Citation: Prantika Sengupta and Rupali Dhara Mitra. “A Review on Adolescent Obesity and PCOD: Causes, Symptoms and Remedial Measures". Acta Scientific Nutritional Health 8.10 (2024):69-73.

Abstract

The present era is popularly known as digital era. Physical activity is getting decreased in all over population that develops different life style diseases. Obesity, cardiovascular diseases and diabetes are very common in all sections of people. Children, adolescents are most vulnerable sections who suffer a lot from this menace. Literature survey reveals that adolescent obesity and prevalence of PCOD in adolescents’ girls is observed due to food habit, life style and lack of exercise. So, the present investigator is interested to know whether any co-relation exists in obesity and PCOD, food habit and other related diseases. This study will also reveal the relationship between PCOD and adolescent obesity.

Keywords: Diabetes; Hypertension; PCOD

Introduction

In the contemporary era, the rise of digitization has resulted in reduced physical activity across the general population, contributing to the emergence of various lifestyle-related ailments such as obesity, cardiovascular diseases, diabetes, and hypertension. Among these ailments, children and adolescents are particularly vulnerable and suffer significantly from this issue.

Obesity is a condition characterized by the accumulation of excessive body fat to a degree that has adverse effects on one's health, potentially leading to a reduced lifespan and increased health complications. Typically, individuals are considered within a healthy range when their Body Mass Index (BMI) is less than 25, while a BMI of 25 or higher is indicative of being overweight. BMI is calculated by dividing a person's weight in kilograms by the square of their height in meters. This method is cost-effective and straightforward, serving as a screening tool to identify weight categories that may pose health risks. In the case of children and teenagers, BMI is tailored to their age and sex, often referred to as BMI-for-age, ensuring age-specific and gender-specific assessments.
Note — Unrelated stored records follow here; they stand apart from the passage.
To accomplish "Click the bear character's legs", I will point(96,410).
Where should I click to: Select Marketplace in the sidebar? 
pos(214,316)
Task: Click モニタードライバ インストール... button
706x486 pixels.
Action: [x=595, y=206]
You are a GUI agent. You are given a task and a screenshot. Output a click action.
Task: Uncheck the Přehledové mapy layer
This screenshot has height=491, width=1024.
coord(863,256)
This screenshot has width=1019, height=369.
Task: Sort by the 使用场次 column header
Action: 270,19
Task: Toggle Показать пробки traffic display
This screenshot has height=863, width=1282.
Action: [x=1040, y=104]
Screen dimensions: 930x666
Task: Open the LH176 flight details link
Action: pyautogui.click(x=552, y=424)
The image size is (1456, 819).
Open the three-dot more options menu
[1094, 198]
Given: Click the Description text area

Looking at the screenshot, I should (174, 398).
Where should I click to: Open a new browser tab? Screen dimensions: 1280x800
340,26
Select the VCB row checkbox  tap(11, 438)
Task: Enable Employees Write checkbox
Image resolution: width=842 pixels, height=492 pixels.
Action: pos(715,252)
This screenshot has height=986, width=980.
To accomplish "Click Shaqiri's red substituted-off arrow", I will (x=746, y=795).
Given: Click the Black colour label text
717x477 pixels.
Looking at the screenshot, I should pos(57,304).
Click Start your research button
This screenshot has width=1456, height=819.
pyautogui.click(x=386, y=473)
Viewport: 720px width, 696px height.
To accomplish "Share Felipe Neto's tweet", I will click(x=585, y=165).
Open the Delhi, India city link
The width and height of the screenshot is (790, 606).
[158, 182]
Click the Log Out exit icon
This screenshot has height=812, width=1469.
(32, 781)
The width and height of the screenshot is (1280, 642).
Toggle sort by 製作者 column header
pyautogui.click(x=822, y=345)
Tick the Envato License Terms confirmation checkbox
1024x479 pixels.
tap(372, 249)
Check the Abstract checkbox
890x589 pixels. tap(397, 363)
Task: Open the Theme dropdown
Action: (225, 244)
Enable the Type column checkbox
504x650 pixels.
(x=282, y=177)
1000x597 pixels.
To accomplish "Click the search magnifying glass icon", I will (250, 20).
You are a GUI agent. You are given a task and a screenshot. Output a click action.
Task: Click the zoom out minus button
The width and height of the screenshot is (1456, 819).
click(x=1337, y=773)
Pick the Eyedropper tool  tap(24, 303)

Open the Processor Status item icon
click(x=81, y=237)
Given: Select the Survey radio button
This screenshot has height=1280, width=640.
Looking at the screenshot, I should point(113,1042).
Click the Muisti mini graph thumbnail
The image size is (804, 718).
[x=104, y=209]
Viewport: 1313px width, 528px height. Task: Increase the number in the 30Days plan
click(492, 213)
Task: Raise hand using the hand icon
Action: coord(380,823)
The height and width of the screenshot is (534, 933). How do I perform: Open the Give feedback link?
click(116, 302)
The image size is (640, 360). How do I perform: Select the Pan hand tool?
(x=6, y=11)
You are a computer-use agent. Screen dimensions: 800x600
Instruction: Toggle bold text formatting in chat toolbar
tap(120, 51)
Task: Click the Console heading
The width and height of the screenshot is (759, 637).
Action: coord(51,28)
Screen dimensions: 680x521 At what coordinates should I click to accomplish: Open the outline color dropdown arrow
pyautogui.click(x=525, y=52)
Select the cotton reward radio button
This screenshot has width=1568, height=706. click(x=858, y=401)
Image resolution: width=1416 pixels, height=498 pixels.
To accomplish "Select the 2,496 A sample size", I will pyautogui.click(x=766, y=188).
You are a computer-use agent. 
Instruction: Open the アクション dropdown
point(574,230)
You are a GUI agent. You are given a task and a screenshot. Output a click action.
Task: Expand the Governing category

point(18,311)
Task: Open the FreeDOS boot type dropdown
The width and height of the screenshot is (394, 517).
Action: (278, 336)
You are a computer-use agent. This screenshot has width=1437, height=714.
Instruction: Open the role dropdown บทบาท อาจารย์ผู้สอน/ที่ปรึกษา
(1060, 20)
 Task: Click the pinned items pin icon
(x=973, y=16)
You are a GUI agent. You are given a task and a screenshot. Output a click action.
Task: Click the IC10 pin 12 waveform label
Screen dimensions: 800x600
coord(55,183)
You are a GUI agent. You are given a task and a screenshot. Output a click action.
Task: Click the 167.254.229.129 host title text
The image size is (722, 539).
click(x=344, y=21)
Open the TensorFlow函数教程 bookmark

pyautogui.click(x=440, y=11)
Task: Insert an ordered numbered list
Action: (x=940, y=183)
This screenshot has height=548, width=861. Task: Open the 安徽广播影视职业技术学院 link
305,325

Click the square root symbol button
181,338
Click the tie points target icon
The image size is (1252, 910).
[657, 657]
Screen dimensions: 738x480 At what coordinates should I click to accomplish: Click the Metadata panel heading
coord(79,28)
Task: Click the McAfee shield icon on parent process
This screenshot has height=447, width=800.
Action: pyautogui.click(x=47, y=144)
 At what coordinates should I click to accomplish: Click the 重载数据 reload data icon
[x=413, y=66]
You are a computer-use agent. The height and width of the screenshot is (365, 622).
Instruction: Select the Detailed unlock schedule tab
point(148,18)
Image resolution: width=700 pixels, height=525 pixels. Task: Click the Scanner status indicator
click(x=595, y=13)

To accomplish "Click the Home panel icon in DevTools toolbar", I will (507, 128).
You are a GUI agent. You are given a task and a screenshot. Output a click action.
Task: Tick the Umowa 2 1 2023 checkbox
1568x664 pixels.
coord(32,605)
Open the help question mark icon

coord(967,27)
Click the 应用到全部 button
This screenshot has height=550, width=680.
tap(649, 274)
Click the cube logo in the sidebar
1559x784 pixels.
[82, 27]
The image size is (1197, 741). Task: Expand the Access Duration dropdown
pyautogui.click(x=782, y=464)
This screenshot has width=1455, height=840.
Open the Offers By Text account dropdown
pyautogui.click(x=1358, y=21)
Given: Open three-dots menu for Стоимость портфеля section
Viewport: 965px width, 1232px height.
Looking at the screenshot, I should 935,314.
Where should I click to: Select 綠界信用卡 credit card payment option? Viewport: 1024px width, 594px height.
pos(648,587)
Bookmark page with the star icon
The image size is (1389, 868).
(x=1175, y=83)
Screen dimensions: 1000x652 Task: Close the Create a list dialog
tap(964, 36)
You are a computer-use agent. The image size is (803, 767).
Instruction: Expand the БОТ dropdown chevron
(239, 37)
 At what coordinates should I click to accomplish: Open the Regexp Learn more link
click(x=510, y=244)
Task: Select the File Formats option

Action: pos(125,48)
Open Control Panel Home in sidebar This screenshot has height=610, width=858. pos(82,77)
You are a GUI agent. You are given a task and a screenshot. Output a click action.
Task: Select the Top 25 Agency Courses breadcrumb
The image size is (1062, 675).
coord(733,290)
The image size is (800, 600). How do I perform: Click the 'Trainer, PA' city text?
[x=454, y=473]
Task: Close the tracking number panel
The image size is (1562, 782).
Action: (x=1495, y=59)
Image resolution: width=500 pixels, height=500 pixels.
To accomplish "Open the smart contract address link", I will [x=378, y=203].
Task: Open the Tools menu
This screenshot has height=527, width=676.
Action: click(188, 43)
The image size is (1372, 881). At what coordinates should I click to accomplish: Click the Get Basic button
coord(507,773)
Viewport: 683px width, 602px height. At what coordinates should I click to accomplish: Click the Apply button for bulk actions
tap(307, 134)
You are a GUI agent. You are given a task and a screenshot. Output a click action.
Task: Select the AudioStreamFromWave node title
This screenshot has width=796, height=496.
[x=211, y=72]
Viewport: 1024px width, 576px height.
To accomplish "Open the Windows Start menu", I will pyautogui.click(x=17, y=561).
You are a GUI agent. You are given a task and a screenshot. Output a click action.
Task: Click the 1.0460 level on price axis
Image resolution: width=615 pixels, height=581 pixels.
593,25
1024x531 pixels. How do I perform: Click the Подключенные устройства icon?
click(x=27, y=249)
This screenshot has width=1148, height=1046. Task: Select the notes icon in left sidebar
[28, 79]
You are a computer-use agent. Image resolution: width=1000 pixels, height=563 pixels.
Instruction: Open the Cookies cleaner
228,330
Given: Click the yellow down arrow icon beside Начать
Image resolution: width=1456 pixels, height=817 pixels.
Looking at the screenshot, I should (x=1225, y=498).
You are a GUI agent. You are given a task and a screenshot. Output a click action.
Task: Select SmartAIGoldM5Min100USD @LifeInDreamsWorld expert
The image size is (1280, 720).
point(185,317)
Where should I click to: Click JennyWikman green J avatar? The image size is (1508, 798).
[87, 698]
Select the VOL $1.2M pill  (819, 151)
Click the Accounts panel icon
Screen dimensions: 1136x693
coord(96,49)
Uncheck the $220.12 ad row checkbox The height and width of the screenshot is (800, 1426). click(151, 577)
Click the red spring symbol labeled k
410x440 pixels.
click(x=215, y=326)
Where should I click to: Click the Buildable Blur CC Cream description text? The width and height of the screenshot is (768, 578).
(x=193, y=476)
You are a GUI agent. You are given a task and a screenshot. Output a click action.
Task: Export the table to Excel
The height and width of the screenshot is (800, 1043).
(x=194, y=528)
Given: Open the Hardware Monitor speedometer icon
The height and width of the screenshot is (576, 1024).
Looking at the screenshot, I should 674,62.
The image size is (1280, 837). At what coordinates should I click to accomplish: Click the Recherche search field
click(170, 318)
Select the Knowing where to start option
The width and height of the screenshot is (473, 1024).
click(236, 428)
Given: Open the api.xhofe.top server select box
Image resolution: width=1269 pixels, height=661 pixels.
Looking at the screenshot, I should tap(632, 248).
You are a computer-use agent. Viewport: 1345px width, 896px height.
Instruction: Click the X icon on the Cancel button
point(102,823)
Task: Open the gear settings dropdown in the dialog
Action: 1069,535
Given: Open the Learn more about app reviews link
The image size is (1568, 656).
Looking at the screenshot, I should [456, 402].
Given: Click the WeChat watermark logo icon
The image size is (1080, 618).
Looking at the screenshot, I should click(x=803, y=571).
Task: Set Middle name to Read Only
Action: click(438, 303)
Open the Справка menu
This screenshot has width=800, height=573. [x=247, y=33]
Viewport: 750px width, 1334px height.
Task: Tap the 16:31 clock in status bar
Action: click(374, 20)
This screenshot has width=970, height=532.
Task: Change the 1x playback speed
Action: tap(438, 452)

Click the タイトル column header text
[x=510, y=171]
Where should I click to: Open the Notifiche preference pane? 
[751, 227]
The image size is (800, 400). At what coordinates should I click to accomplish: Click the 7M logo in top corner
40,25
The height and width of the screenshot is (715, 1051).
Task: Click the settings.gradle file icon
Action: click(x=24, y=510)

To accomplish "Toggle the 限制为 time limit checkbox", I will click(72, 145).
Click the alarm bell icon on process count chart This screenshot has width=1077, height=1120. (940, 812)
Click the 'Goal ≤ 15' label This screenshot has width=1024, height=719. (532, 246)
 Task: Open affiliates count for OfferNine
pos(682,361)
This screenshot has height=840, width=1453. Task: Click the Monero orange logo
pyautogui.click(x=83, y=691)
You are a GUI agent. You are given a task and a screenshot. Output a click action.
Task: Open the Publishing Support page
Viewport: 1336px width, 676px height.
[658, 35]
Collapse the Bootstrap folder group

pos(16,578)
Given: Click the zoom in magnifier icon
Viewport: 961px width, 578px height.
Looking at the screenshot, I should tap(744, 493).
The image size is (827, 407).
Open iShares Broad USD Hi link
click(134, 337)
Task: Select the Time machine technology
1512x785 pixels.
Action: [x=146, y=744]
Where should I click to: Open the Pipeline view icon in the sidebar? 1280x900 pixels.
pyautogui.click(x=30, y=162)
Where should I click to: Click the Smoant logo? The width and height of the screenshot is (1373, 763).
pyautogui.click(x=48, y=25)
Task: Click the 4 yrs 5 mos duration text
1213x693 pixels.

Literature survey reveals that adolescent obesity and prevalence of PCOD in adolescents’ girls is observed due to food habit, life style and lack of exercise along with various socio- economic factors. Adolescent is referred as the transition between childhoods to adulthoods. Now-a-days adolescent girls become obese because of eating fast food and lack of exercise in their daily routine. PCOD is the most common hormonal abnormality in Adolescent girl affecting 7% of this population. The reproductive features of PCOD include increased androgen production and disordered gonadotropin secretion leading to menstrual irregularity, hirsutism, and infertility. Obesity is a common finding in adolescent women with PCOD and between 40–80% of adolescent with this condition is reported to be overweight or obese.

According to J. Alfredo, 2008, the control of body weight and consumption is considered on an axis with three connected and self-controlled components in light of new data, food consumption, nutrient turnover, and thermogenesis, as well as body fat reserves. Obesity may be developed due to increased intake of energy dense foods that are high in fat and calorie, decreased physical inactivity due to the sedentary work, insufficient sleep, endocrine disruptors (environment pollutants that interfere with lipid metabolism), decreased variability in ambient temperature, increased use of medications that can cause weight gain, low intake of fruits and vegetables etc. Psychological factors also influence eating habits. Adolescent girls eat in response to negative emotions such as sadness, boredom, anger etc., Illness and hormone problems such as hypothyroidism, depression, and some rare diseases of brain that can lead to overeating. In the present study an initiative has been made to investigate the relationship between food intake, PCOD and the impact of life style in it. This study will also reveal the relationship between PCOD and adolescent obesity.

Assessment of obesity

Assessment tools in obesity are psychological measures, diet, activity and body composition. Thapa et al, [1] described a cross-sectional descriptive study among the participants to access the obesity. Research instruments will be interview schedule, anthropometric assessmental tools, clinical and biochemical assessmental tools. The participants were informed about the study and obtained parental consent (if any), for the legal representative of the children prior to the study. The stratified sampling technique was applied. Both quantitative and qualitative survey were done in terms of factors affecting the adolescent obesity. To determine the actual sample size inclusion (selection criteria, age between 11-16yrs) and exclusion criteria (omitting sample, below 11yrs and above 16 yrs samples data will be rejected) was followed. Different types of questionnaire were employed (MCQ type) for  data collection. Different attributes like sleep disturbance, hunger, physical activity, leisure time activity, taking fast food, taking any beverages, taking any medicines, any health disorder, having periods regular,  having ever hospitalized,  good economic condition, any sibling, good mental health, having chocolate and ice cream, physical exercise all were collected.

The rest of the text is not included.